Emperor of the French (more...) (disputed)
- Reign: 22 June – 7 July 1815
- Predecessor: Napoleon I
- Successor: Napoleon III (1852, as Emperor) Louis XVIII (as King of France)
- Regent: Joseph Fouché

Head of the House of Bonaparte
- Tenure: 5 May 1821 – 22 July 1832
- Predecessor: Napoleon I
- Successor: Joseph Bonaparte
- Born: 20 March 1811 Tuileries Palace, Paris, France
- Died: 22 July 1832 (aged 21) Schönbrunn Palace, Vienna, Austria
- Burial: Napoleon's tomb, Les Invalides

Names
- French: Napoléon François Charles Joseph Bonaparte
- House: Bonaparte
- Father: Napoleon I
- Mother: Marie Louise, Duchess of Parma
- Signature: Napoleon II's signature

= Napoleon II =

Son of Napoleon I (1811–1832)

Napoleon II (Napoléon François Charles Joseph Bonaparte; 20 March 1811 – 22 July 1832) was the disputed Emperor of the French for 2 weeks in 1815. He was the son of Emperor Napoleon I and Empress Marie Louise, daughter of Emperor Francis I of Austria.

Napoleon II had been Prince Imperial of France and King of Rome since birth. After the fall of his father, he lived the rest of his life in Vienna and was known in the Austrian court as Franz, Duke of Reichstadt for his adult life (from the German version of his second given name, along with a title his grandfather granted him in 1818). He was posthumously given the nickname L'Aiglon ("the Eaglet").
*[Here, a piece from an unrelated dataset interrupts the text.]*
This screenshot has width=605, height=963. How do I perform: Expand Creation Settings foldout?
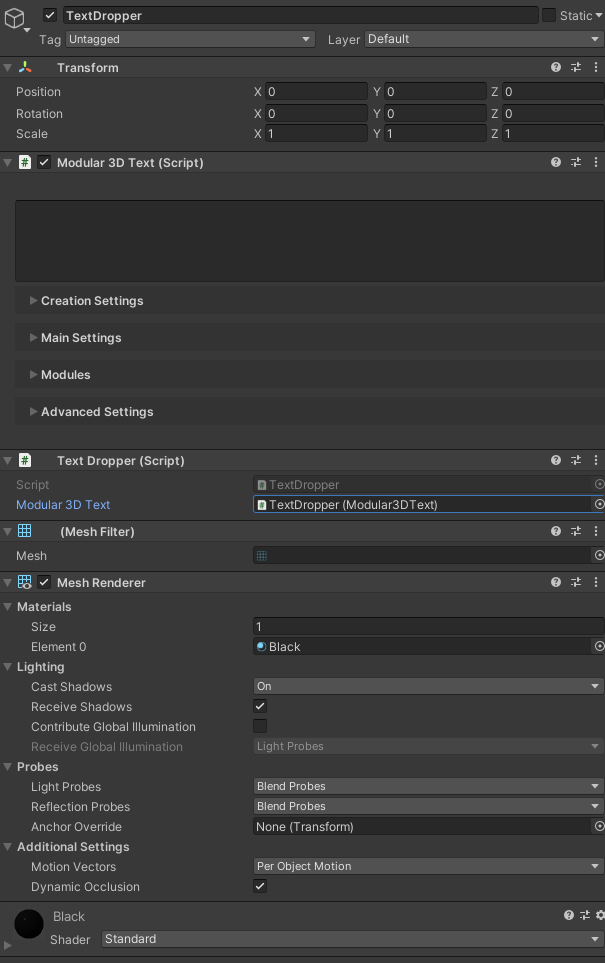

When Napoleon I tried to abdicate on 4 April 1814, he said that his son would rule as emperor. However, the coalition victors refused to acknowledge his son as successor, and Napoleon I was forced to abdicate unconditionally some days later. Although Napoleon II never actually ruled France, he was briefly the titular Emperor of the French after the second fall of his father. He died of tuberculosis at the age of 21.

His cousin, Louis-Napoléon Bonaparte, founded the Second French Empire in 1852 and ruled as Emperor Napoleon III. He was also the maternal great-great-grandson of Empress Maria Theresa, Empress of Habsburg Dominions and Francis I, Holy Roman Emperor and great-grandson of Maria Carolina of Austria, Queen of Naples and Sicily.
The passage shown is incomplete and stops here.